Elliot Eastwick (Salt City Orchestra, Paper Recordings) Interview
When you think of names like Salt City Orchestra, Cine City, Reset and the likes you’ll instantly think legendary Manchester pioneers Paper Recordings. Together the represent the emergence of house music from rave in the early 90’s and the names behind the story go down in folk law – Ben Davis, Pete Jenkinson, Miles Hollway and Elliot Eastwick. A DJ, producer and former resident at The Hacienda, Eastwick was on the first Paper release as Salt City Orchestra with Hollway and Si Bradshaw and gave the label instant appeal thanks to his DJ profile. Something of a prankster, an artist and someone that I’m delighted to be able to ask some burning question of...

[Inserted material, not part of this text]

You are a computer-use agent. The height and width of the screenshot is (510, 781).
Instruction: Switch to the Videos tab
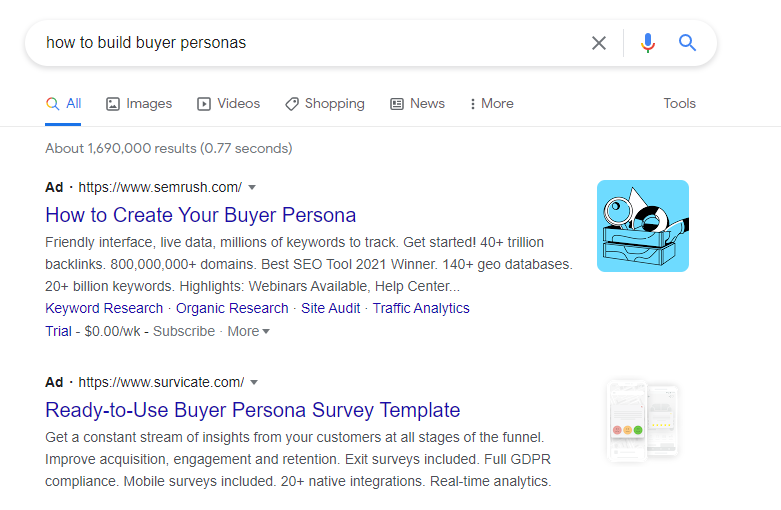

Thanks for agreeing to be quizzed Elliot, we should probably begin at the beginning and give readers the story of how you got into DJ’ing, the scene at the time.
Did you see yourself as a DJ or producer more?
DJ I think. That’s how I got started out. At 16. I didn’t produce any music till I was 19. Early start!
You’re Hacienda residency must have been a dream - any great stories from those days?
Crikey. I just felt like I was in the right place. The club was where I spent the days and nights. There were maybe 25 people who worked there during the day. Weirdly my most enduring memory was actually learning to DJ there during the day. Playing to the cleaners. I didn’t have decks at home so Paul Cons gave me the code for the sound system and I took my records into work everyday and learned to mix on my lunch break. If I got it right, the cleaners would do a thumbs up. I really cherish that memory.
You later went to Hard Times in Leeds - highlights of that time?
Yeah. In 93 some mental farmer from Yorkshire got in touch wanting to start a night in Mirfield. He was a Hac regular. Pete from (pre) Paper worked in the Hac office and took the call. He suggested me and Miles so off we went to an old cinema in the middle of nowhere. Can’t remember who the opening night guest was but we really went for it with the US DJs.
Tell us about the infamous 1994 mixtape with Mile Hollway? On cassette only right? (Google it folks)
Oh yeah. Forgot about that. We did a lot of tapes around then. I’ve only heard one recently and was still being critical! Everything was cassette then. We had a few CD ones. One was Seasons Green for Hard Times and we did 2 for Tribal USA
You’re Wiki says you were “ booted off the decks at a Jockey Slut party after he played two Gabba records and Nick Berry's "Every Loser Wins" - or is that urban myth?
Ha. No it’s completely true! Fat boy slim was on after me and threw the Nick Berry record into the crowd!
Do you still DJ out in clubs?
How did Paper Recordings come about?
We had made a record for the Tribal label called ‘Storm’ it sold a lot and we’d enjoyed making it. I think because there was a group of 5 or 6 of us we just collectively thought it would be a fun creative thing we could all muck into. So we did. We’d hoped the first release off the back of Storm would do well for us and it did.
Why the name Paper Recordings?
Ha! I found the A4 paper the other day with all the potential names for the label on we did during a ‘brainstorming session’ (6 pints
In the BP) some of the names are so so so bad.
How did you go about getting that first 12” pressed?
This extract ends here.